Texas Supreme Court Delivers Crushing Blow to Challengers of Strict Abortion Law

The Texas Supreme Court on Friday effectively shut down a federal challenge to the state’s novel and controversial ban on abortion after about six weeks of pregnancy, closing off what abortion rights advocates said was their last, narrow path to blocking the new law.

The decision was the latest in a line of blows to the constitutional right to abortion that has prevailed for five decades.

The Texas law, which several states are attempting to copy, puts enforcement in the hands of civilians. It offers the prospect of $10,000 rewards for successful lawsuits against anyone — from an Uber driver to a doctor — who “aids or abets” a woman who gets an abortion once fetal cardiac activity can be detected.

It is the most restrictive abortion law in the nation, and flies in the face of the Supreme Court’s landmark 1973 decision in Roe v. Wade, which prohibits states from banning the procedure before a fetus is viable outside the womb, which is currently about 23 weeks of pregnancy.

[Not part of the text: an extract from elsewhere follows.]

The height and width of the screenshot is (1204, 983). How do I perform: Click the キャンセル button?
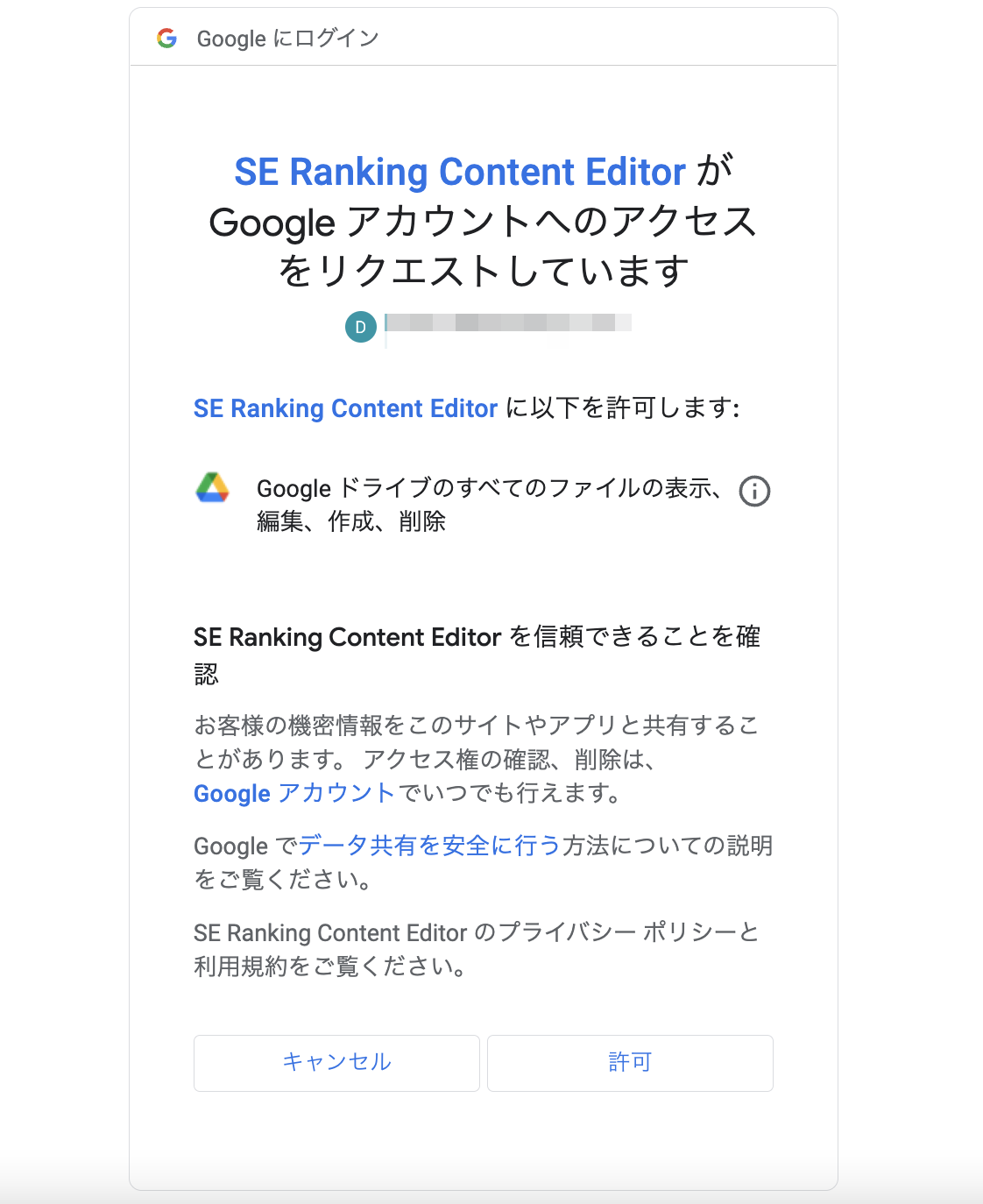point(336,1063)
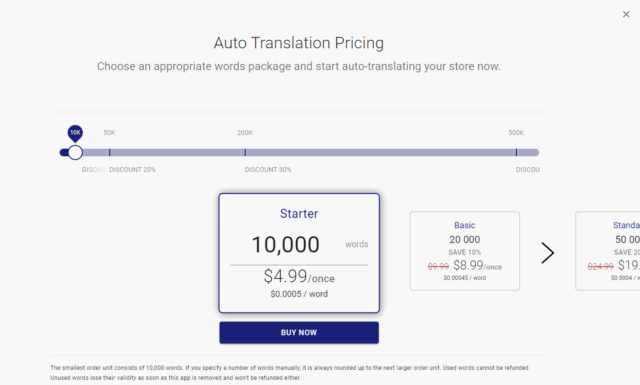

By empowering everyday people and expressly banning enforcement by state officials, the law, known as S.B. 8, was designed to escape judicial review in federal court. Advocates of abortion rights had asked the Supreme Court to block it even before it took effect last September. The justices repeatedly declined, and said that because state officials were not responsible for enforcing the law it could not be challenged in federal court based on the constitutional protections established by Roe.

But the Supreme Court left open the smallest of windows, saying in December that opponents of the law could file suit against Texas medical licensing officials, who might discipline abortion providers who violate the law.

On Friday, the justices of the Texas Supreme Court, all Republicans, said that those officials did not, in fact, have any power to enforce the law, “either directly or indirectly,” and so could not be sued.

The justices said the law had effectively tied their hands. They agreed that the state’s licensing officials had the authority to discipline providers for violating other abortion restrictions. “But we conclude that the Heartbeat Act expressly provides otherwise,” the court said, using the title of S.B. 8.

“The act’s emphatic, unambiguous and repeated provisions” declare that a private civil action is the “exclusive” method for enforcing the law, the justices wrote. They added, “These provisions deprive the state-agency executives of any authority they might otherwise have to enforce the requirements through a disciplinary action.”

“We cannot rewrite the statute,” the justices wrote.

“With this ruling, the sliver of this case that we were left with is gone,” said Nancy Northup, the president of the Center for Reproductive Rights.

Texas’ attorney general, Ken Paxton, declared it a “major victory.”